The people who come to hospice are terminally ill patients who a physician has determined probably will not live for more than six months. All attempts at a cure have been abandoned.
Hospice, through a team that includes the patient's doctor, a nurse, a volunteer, a social worker, a chaplain and a home health aide, tries to make the client as comfortable as possible and prepared for the inevitable.
Much of what they do is to provide assistance to the spouse and family of the client; a good deal of that is done by the volunteer.
Wayne Ivestor came to the hospice after looking around for a charity in which to get involved. Shortly after volunteering, he had a friend who was diagnosed with breast cancer and later died. Shortly thereafter, his mother and father, both in their 80s, also died.
His personal experiences with death and as a volunteer have given him a view on the subject that most people don't have to experience until the time comes.
His first advice is "don't be afraid."
"It's a peaceful place that the dying are going to," he says. "The thing I see is that the people who are dying are not as concerned about their passing as they are about the people they are leaving behind."

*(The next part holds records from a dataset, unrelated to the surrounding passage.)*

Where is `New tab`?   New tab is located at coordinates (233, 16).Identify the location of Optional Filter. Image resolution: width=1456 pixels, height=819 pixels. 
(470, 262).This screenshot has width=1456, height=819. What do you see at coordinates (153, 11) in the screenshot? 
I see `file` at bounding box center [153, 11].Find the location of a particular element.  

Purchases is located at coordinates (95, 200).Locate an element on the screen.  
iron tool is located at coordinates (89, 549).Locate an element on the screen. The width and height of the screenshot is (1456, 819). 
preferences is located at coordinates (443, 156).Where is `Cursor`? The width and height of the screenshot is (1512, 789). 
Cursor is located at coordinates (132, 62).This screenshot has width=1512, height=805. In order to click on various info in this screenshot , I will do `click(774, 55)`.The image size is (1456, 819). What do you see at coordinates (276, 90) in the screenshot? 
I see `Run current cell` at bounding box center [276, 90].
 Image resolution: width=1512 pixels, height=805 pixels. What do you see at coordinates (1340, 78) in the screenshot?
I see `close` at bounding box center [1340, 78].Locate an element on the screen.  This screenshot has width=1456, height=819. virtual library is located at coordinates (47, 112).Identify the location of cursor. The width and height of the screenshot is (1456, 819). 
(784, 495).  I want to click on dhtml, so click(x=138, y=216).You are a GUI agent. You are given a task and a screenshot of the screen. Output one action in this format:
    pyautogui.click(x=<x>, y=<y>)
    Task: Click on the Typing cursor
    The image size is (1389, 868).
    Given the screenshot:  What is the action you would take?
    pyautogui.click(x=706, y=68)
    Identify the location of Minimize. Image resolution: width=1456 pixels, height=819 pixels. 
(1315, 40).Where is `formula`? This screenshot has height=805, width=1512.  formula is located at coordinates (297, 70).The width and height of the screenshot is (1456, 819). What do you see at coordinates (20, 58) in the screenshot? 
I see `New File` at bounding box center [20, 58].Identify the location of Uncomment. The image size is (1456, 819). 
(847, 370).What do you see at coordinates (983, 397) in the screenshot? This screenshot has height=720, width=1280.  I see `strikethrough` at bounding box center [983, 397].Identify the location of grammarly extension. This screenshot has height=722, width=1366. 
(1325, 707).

By helping the family cope with the pressure and grief of having a loved one die, hospice's goal is to assist the family and patient in accepting what is about to happen. Both the family and patient begin to let go. Sometimes this occurs within moments or hours of death.
On Sept. 19, Mr. Ivestor was present when a patient with whom he had worked for weeks died. The client was an elderly man with cancer. Mr. Ivestor spent hours with the man and his wife in their home as the moment of death approached.
"It wasn't depressing," he says. "It was tough at times. The Monday before he died was very rough for me because I couldn't make him comfortable. If you can't make a client comfortable and take away the pain, it's very rough emotionally."
Eventually, he found a way to provide comfort and when the end came, the man's wife and daughter were at his side. He left peacefully with his loved ones whispering softly in his ear.
"I thought there would be a very strange feeling about his dying," Mr. Ivestor says. "But it wasn't that way. It seemed like a very natural thing.
"They talked to him, said they loved him, that he would be fine and they would be fine," he recalls. "Then his breathing just became more and more shallow until he died."
After such an experience, Mr. Ivestor retreats to repair himself. He might ride his horses or go sailing or take a trip with his wife. In other words, he lives.
A lot of what death teaches us is how to live.
Kevin Thomas is The Baltimore Sun's editorial writer in Howard County.